HAYLEY MICK
From Friday's Globe and Mail Published on Friday, Sep. 14, 2007 9:08AM EDT Last updated on Friday, Apr. 03, 2009 10:51AM EDT
'Allan in Canada! Can you hear us?"
The voice crackles out of the computer speaker, filling the small office in Toronto Western Hospital where Allan Okrainec, a 31-year-old general surgeon, bends over his laptop.
"I'm here, Alemayehu," Dr. Okrainec says loudly into a small headset. "Can you hear me?"
This has been Dr. Okrainec's Tuesday routine for the past six weeks: First, establish a reliable Internet connection between two doctors' offices in Toronto and Botswana.
Then, teach a small group of eager Botswana-based surgeons the basics of a minimally invasive surgical technique that is increasingly common in Western nations due to its health benefits - but rarely used in Africa.
Laparoscopic surgery, also known as "keyhole surgery," involves inserting a microscopic camera and ultra-slim instruments into the patient through tiny incisions, avoiding the large cuts associated with traditional open surgeries.

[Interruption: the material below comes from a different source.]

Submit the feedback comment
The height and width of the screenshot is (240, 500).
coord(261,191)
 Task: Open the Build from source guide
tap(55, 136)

With most of a surgeon's work broadcast on an operating room television screen anyway, laparoscopic surgery is surprisingly well-suited to the Internet.

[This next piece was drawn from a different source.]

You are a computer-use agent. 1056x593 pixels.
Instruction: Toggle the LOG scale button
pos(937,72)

To teach his course, Dr. Okrainec demonstrates skills, such as cutting and suturing, on a simulation device. In Gaborone, Botswana's capital city, the surgeons practice their skills while Dr. Okrainec looks on.
A projection screen shows both sides what's happening in real time, and questions and instructions are exchanged through headsets.
The only equipment required in both countries is a laptop, a television screen and a web cam.
"That's what's really unique about this," says Dr. Okrainec. "It costs them really nothing."
This experiment in medical instruction is designed to teach other doctors skills they may not be able to learn in Botswana due to a lack of equipment, funding and
training.
If it's successful, the two Canadians who designed the program - Dr. Okrainec and Georges Azzie, a pediatric surgeon at Toronto's Hospital for Sick Children - hope it can help train doctors in developing nations around the world.
Benefits of laparoscopic surgeries include less cutting, faster recovery times and lower risk of transmission of diseases such as AIDS, which affects almost a quarter of the 1.7 million people living in Botswana.
However, it's rarely used in Africa because of a lack of funds for equipment, and lack of training. Some doctors leave Botswana to receive training in developed countries, and end up leaving Africa for good.
The idea came to Dr. Azzie and Dr. Okrainec last March when they travelled to Gaborone to teach laparoscopic surgery to local surgeons.
Dr. Okrainec, whose research interests lie in medical education, wondered if there was a way to continue teaching the doctors in their home country once the Canadian team had left Botswana.
A self-described "techno-geek," he experimented with Internet and simulator setups in his house. He realized that if images could be transmitted live between his living room and kitchen, why not between Toronto and Gaborone?
On this particular Tuesday, there are five surgeons receiving Dr. Okrainec's instruction in a small office in Gaborone. They wear shorts and sleeveless shirts to beat the 36-degree heat. They sit in a satellite office located one kilometre from their offices in Princes Marina Hospital, because it has a more reliable Internet connection.
"You're holding the needles here; I don't love that because you're going to poke things," Dr. Okrainec says, watching the projection screen as Felix Tshilombo, a general surgeon trained in the Congo, practises tying a suture.
The surgeons based in Botswana have been trained in many different countries, and all are skilled surgeons in areas including urology and gynecology. They know how to do traditional surgeries, but are excited to advance into the laparoscopic arena.
"I think we'll improve a lot and then we will apply it later," said Leguin Huang, a urologist trained in China.
Dr. Okrainec and Dr. Azzie will return to Botswana next month, where they will assess the skills of their trainees according to an internationally recognized training course called Fundamentals of Laparoscopic Surgery.
When they first visited in March, only two of the 20 Africa-based doctors passed the test, after two days of instruction.
But after two months of long-distance education, both sides are confident that the pass rate will be much higher in October.
"From the first day we've improved a lot," said Alemayehu Bedada, a general surgeon trained in Ethiopia.